Ich habe heute einen ausführlicheren Reisebericht an Agnes geschickt, den sie Euch senden wird. Die Bewegung des Kriegslebens hier am Rhein zu sehen, ist sehr interessant, wenn auch oft recht traurig.

‒ Ich befinde mich sehr wohl, und bin zufrieden, die Reise nach England, die mich mehrfach beschäftigte, aufgegeben zu haben. Es wäre jetzt gar keine passende Zeit und Stimmung gewesen! ||

Dienstag war ich in Frankfurt, gestern in Mainz.

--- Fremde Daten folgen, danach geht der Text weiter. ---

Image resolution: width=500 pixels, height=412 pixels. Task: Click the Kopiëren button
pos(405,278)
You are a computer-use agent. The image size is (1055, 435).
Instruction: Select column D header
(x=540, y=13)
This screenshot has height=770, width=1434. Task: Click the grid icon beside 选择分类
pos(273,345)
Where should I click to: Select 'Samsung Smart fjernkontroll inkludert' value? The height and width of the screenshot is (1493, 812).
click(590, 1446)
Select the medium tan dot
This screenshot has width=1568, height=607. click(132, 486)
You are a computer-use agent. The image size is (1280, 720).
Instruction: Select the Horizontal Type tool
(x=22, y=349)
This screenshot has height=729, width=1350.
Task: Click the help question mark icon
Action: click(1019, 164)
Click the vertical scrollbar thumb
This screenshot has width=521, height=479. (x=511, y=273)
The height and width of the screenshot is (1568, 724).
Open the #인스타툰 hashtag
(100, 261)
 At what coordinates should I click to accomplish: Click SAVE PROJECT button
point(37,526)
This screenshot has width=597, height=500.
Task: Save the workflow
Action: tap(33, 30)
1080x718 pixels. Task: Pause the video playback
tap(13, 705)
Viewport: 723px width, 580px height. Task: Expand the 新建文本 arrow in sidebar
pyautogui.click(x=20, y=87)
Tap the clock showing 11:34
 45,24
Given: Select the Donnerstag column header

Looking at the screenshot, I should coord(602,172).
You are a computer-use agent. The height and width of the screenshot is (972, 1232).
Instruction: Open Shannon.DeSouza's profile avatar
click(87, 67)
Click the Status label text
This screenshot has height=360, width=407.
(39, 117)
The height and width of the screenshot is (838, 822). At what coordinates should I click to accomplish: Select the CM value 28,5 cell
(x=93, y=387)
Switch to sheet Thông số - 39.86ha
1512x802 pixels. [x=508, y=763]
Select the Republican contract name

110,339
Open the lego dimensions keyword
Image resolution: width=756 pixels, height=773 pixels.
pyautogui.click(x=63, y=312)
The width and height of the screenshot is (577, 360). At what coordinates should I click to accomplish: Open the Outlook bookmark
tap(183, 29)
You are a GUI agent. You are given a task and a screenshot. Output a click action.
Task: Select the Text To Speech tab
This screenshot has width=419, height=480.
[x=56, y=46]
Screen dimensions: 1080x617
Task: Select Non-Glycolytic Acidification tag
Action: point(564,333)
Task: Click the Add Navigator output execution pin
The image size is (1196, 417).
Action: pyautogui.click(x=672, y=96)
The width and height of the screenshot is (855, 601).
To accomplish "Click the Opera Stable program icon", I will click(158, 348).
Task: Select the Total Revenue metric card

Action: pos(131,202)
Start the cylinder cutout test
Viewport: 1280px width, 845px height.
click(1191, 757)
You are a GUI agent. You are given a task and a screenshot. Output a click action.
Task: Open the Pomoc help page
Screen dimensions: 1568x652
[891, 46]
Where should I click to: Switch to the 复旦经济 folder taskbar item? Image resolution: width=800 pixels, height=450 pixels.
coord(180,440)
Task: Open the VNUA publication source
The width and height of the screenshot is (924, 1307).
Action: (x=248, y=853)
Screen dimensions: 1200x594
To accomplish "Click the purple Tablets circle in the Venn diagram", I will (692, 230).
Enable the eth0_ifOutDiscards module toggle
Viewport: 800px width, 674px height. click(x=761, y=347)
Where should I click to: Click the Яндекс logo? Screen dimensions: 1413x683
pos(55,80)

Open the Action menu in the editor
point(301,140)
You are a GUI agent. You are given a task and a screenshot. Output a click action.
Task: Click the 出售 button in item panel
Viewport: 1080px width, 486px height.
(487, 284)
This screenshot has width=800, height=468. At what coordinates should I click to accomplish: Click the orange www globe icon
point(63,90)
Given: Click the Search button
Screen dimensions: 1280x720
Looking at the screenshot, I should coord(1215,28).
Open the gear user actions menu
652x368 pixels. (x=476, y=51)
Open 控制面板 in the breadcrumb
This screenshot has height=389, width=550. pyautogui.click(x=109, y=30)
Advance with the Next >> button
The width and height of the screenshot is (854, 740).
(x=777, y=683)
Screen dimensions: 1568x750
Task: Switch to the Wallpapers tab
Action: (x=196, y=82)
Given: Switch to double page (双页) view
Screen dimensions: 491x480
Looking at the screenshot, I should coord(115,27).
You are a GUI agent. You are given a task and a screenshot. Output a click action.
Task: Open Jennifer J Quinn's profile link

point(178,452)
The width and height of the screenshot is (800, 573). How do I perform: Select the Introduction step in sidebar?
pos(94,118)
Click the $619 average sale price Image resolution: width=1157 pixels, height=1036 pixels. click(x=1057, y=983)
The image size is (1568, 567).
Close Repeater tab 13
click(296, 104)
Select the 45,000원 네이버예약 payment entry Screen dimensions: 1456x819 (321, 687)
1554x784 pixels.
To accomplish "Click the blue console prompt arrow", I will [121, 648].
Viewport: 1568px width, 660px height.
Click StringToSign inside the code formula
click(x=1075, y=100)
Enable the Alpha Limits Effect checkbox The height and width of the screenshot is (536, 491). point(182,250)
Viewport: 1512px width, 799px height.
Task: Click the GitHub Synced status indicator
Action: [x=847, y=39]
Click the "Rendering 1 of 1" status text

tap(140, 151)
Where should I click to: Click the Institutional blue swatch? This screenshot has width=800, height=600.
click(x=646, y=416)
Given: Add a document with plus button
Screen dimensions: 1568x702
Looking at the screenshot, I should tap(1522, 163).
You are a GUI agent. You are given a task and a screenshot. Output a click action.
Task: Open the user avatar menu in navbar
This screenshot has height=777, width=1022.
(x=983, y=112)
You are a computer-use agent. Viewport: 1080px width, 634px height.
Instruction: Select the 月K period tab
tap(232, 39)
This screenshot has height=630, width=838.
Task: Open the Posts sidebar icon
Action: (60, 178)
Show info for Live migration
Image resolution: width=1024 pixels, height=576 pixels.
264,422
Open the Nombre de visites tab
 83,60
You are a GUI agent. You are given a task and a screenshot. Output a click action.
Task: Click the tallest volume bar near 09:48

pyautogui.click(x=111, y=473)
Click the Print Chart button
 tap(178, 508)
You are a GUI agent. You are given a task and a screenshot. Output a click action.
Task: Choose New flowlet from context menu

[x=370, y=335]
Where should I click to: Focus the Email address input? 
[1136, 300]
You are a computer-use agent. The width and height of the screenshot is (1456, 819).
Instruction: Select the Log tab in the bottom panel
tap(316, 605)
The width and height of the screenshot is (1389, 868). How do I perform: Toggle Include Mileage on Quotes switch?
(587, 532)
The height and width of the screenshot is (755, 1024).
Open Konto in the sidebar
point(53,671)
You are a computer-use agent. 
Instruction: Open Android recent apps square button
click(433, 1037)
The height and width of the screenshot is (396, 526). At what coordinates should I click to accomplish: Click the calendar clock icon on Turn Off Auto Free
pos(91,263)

Bitte, schreibt mir nach Heidelberg (im „Darmstädter Hof“). Ich werde wohl auf der Rückkehr von Illenau ein paar Tage dort bleiben.

Wenn Du jetzt Geld brauchst, liebe Mutter, kann ich dir 100-150 rl schicken.

Hoffentlich seid Ihr alle wohl. Grüße den lieben Vater und die Potsdamer herzlichst.

‒ Wenn Karl mir etwas zu bestellen hat soll er mir umgehend nach Illenau schreiben.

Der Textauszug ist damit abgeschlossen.